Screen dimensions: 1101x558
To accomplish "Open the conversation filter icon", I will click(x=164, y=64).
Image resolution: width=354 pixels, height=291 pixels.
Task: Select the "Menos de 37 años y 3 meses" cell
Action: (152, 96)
|---|
▶ PROBLEM TO SOLVE
Retype all of the rows above word for word, keeping every line unchanged.

▶ TASK ANSWER
Screen dimensions: 1101x558
To accomplish "Open the conversation filter icon", I will click(x=164, y=64).
Image resolution: width=354 pixels, height=291 pixels.
Task: Select the "Menos de 37 años y 3 meses" cell
Action: (152, 96)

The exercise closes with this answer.